Originally published by Fast Company
Over the last few years, we’ve had plenty of moments that made us shake our heads and wonder, “Did that really just happen?” Last week was another one of those times. There’s no doubt Elon Musk is a brilliant, intelligent human being who pushes the boundaries of where curiosity and cleverness can go. However, the way he has handled last week’s layoffs forgets basic human decency at a time when divisiveness and unity in our workplaces [and society] are being put to another test.
Companies go through normal cycles of growth and struggles, and Twitter is no exception. Musk didn’t hold an enviable position, and as a leader, he made hard decisions to keep the ship from sinking. But the result of most big layoffs is the abrupt impact in hundreds or thousands of lives [that ripples an impact to families and communities.] This brings about the significance of choices made in how it’s done.

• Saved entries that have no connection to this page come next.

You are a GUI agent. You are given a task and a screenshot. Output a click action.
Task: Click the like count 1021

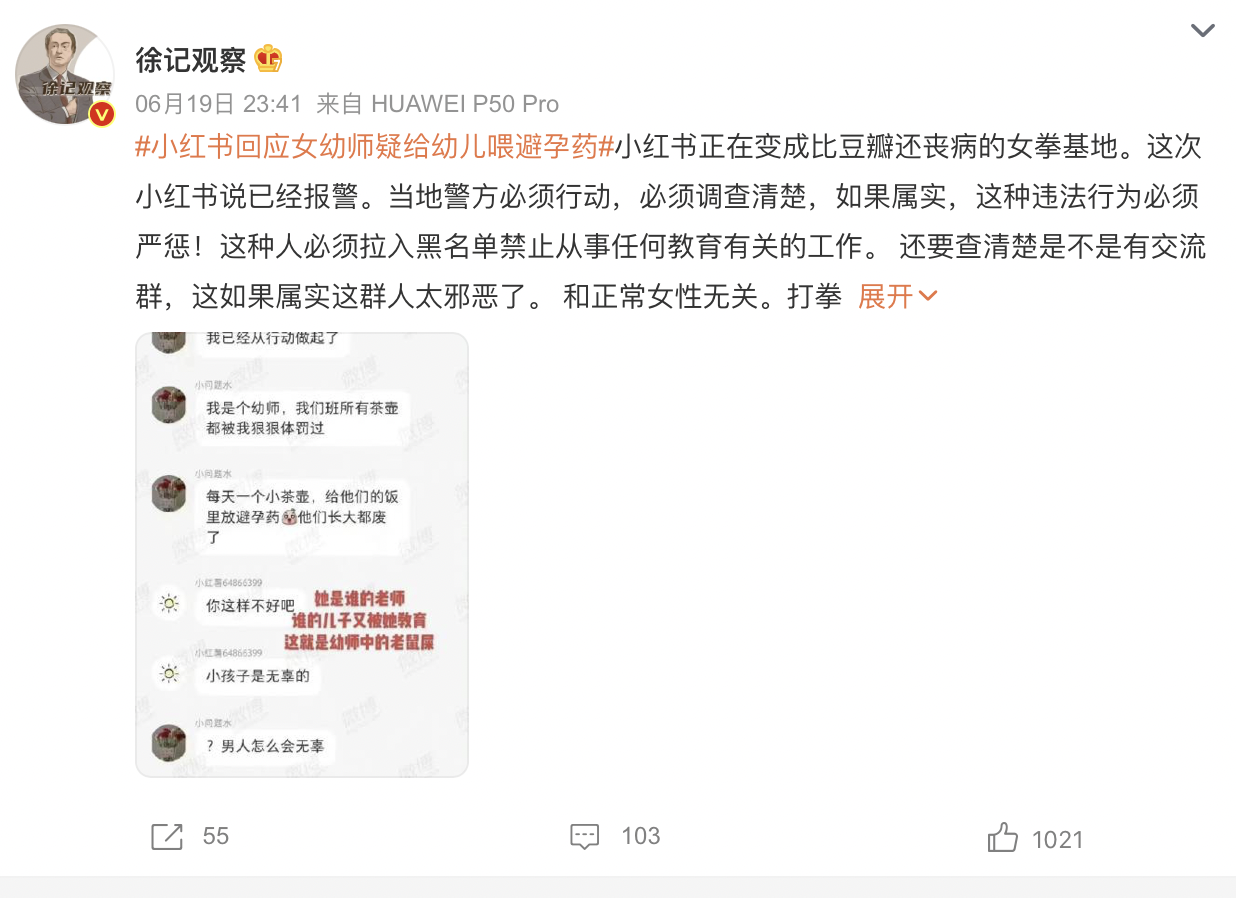click(x=1057, y=840)
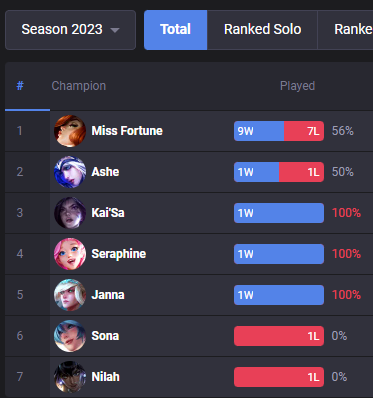Sort by the # rank column

(x=20, y=86)
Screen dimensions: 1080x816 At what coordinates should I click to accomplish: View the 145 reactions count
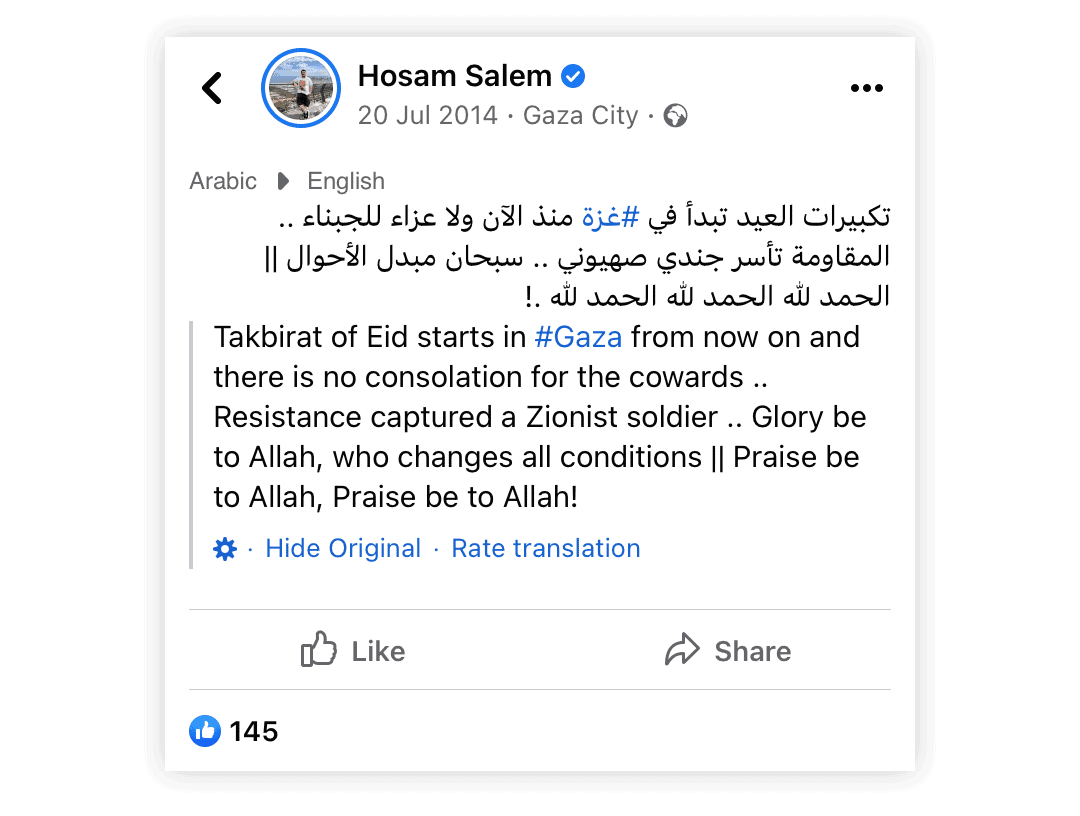[253, 731]
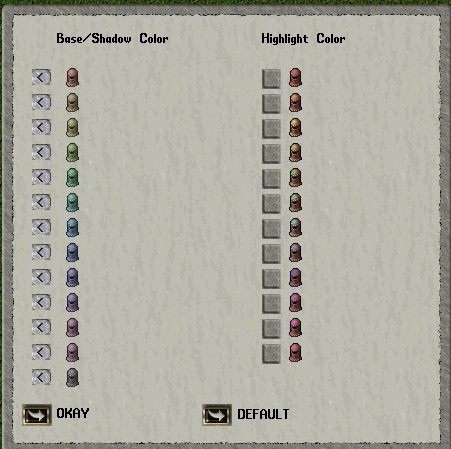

According to Musk’s Twitter, they were losing $4 million every day. Although layoffs are obviously one of the ways to right the sinking ship quicker, there are ways to make these tough decisions while prioritizing your company values and your people. As a global society, we’re still recovering from the world getting 2020’d. Gallup’s latest State of the World’s Workplace report found stress and anxiety levels are at an all-time high, and there is a lot we haven’t processed as to how much these past years have impacted our mental, emotional, and physiological states.
Knowing we can’t control how the next round of layoffs are going down [Zuckerberg just announced Meta is laying off more than 11,000 employees], we can take a reality check for humanity. No matter what level of an organization we’re in, we can treat other human beings by being just that: human.
As we’re entering another season of layoffs and uncertainty, leaders can mitigate uncomfortable and life-changing situations with a heavier lean into humanity. By using a heartful head and a mindful heart, you can deliver bad news with empathy and compassion.
Even if you’ve never been laid off, there have been times in your life when you’ve received devastating news. The times that made you question your worth or value to the world, or maybe the time you lost someone you couldn’t imagine life without. Remember what you were feeling and what got you through it. In other words, lead your actions and words with empathy first.
Plan and conduct the layoffs while aligned with your values. Even if the company as a whole might not be living them, you can. Communicate clearly and directly about why this is happening, not sugar-coating that “everything will be alright.” People appreciate honesty and transparency because they’re being treated like human beings, not a number or collateral damage.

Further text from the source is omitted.